You log into a vendor dashboard that costs your company more than your annual salary. You are greeted by a galaxy of red dots, a web of microservices that looks like a bowl of spaghetti, and absolutely zero actionable answers.

This is the reality of modern DevOps observability. We have built systems so distributed and complex that no single human understands them entirely. In response, the industry's default behavior is to buy more tools, add more layers of abstraction, and hope that some proprietary magic will make the pain go away.

But magic doesn't survive contact with production. The best code is code you don't write, and the best operational strategy is the one that requires the least amount of cognitive load when everything is on fire.

Today, we are looking at the current state of platform engineering, the rise of OpenTelemetry, and how we can manage operations without losing our minds.

The Reality Check: Drowning in Abstractions

As highlighted by recent discussions leading up to the DevOps Experience 2026 conference, the DevOps ecosystem is entering one of its most consequential phases.
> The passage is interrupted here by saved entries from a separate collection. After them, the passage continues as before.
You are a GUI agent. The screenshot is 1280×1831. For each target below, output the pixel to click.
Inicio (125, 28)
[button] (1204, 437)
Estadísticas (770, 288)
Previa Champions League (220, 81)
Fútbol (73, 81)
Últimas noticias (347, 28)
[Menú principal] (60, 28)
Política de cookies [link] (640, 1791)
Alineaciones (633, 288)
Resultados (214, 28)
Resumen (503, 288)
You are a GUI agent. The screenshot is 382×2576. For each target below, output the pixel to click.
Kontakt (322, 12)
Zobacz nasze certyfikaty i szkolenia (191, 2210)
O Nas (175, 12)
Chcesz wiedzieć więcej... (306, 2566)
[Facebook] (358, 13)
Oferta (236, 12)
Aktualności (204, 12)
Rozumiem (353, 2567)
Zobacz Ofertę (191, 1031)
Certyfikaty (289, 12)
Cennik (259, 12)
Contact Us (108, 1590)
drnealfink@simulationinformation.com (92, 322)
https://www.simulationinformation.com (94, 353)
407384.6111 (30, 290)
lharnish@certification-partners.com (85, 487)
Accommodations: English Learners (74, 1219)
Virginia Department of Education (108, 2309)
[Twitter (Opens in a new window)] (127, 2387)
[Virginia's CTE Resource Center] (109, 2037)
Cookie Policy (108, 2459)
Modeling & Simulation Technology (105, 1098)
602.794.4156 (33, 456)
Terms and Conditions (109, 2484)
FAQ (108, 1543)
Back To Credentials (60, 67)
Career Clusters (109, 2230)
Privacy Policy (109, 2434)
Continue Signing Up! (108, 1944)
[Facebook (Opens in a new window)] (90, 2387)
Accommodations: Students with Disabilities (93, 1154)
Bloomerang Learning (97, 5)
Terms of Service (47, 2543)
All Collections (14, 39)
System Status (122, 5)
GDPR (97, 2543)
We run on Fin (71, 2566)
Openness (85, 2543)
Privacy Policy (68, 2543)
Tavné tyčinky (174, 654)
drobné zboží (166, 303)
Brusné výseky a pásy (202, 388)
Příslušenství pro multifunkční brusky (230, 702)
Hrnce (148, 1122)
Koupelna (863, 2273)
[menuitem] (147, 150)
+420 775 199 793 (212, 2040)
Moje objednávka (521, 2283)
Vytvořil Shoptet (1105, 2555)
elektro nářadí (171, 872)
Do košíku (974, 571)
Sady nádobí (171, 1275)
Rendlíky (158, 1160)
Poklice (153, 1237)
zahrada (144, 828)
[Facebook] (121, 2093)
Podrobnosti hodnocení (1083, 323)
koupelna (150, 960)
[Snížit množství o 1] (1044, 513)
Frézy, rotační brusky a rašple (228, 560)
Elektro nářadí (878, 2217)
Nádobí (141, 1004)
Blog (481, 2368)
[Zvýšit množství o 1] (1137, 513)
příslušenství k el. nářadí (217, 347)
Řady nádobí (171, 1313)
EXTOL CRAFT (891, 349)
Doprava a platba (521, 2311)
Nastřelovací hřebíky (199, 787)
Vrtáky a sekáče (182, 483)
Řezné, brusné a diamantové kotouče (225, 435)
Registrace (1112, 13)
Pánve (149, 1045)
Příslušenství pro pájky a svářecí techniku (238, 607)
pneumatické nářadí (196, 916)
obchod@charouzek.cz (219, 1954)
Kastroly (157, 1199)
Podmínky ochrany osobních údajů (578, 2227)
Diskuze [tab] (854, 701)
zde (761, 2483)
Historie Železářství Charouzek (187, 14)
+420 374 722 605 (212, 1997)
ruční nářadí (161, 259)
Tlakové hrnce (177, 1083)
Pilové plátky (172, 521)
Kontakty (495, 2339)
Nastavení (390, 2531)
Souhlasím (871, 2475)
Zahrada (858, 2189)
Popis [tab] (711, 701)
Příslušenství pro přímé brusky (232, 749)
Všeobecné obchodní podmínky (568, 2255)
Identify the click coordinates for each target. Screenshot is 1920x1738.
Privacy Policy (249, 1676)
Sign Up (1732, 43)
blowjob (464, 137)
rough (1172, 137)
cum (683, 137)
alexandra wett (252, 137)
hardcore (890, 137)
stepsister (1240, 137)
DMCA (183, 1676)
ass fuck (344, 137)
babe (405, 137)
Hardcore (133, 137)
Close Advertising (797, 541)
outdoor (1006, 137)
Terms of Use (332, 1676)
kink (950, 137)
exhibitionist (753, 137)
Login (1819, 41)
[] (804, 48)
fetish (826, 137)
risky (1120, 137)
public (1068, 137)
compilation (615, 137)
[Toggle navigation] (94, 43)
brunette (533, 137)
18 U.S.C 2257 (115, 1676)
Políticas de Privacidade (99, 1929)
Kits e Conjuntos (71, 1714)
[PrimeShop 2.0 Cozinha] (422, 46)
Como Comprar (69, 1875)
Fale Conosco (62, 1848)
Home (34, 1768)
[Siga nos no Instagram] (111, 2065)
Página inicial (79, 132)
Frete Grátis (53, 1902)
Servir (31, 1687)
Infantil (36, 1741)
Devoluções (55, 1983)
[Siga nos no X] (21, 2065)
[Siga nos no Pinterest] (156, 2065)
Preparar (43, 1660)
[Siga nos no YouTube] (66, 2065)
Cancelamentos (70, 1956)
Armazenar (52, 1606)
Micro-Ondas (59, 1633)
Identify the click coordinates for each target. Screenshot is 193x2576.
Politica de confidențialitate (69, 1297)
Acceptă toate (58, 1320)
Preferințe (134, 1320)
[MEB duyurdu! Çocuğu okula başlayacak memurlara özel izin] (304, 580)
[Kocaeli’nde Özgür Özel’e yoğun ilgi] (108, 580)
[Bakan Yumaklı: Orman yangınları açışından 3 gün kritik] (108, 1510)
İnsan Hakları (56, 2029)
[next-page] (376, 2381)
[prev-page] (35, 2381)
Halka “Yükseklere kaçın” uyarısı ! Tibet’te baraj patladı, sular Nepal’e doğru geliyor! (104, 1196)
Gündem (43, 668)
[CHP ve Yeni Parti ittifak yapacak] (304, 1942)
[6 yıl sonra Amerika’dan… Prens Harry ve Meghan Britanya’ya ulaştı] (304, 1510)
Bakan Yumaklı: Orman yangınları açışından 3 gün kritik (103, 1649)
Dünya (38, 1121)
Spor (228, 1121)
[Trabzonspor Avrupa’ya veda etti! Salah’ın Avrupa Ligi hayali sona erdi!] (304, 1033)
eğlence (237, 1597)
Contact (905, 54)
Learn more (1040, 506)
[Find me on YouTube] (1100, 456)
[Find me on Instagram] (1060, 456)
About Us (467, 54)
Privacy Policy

Teams are confronting massive tool sprawl across pipelines, platform engineering portals, and cloud-native infrastructure.

We are trying to govern an ever-expanding web of tools. We add service meshes to manage network traffic, then we add tools to manage the service mesh, and then we add dashboards to monitor the tools that manage the mesh.

Every time we introduce a new piece of technology to "simplify" our lives, we often just shift the complexity from the application code into the infrastructure configuration. When that infrastructure breaks, the failure modes are spectacular, silent, and deeply hidden beneath layers of vendor-specific agents.

The Core Problem: Tightly Coupled Telemetry

The real bottleneck in our infrastructure isn't the lack of data; it's the lack of context and the tight coupling of our telemetry to specific vendors.

As Martin Thwaites pointed out in his recent talk at GOTO Copenhagen, observability must evolve alongside our architectures. We have spent the last decade breaking apart our monoliths into serverless functions, event-driven architectures, and cell-based deployments. We decoupled our compute, our storage, and our networks.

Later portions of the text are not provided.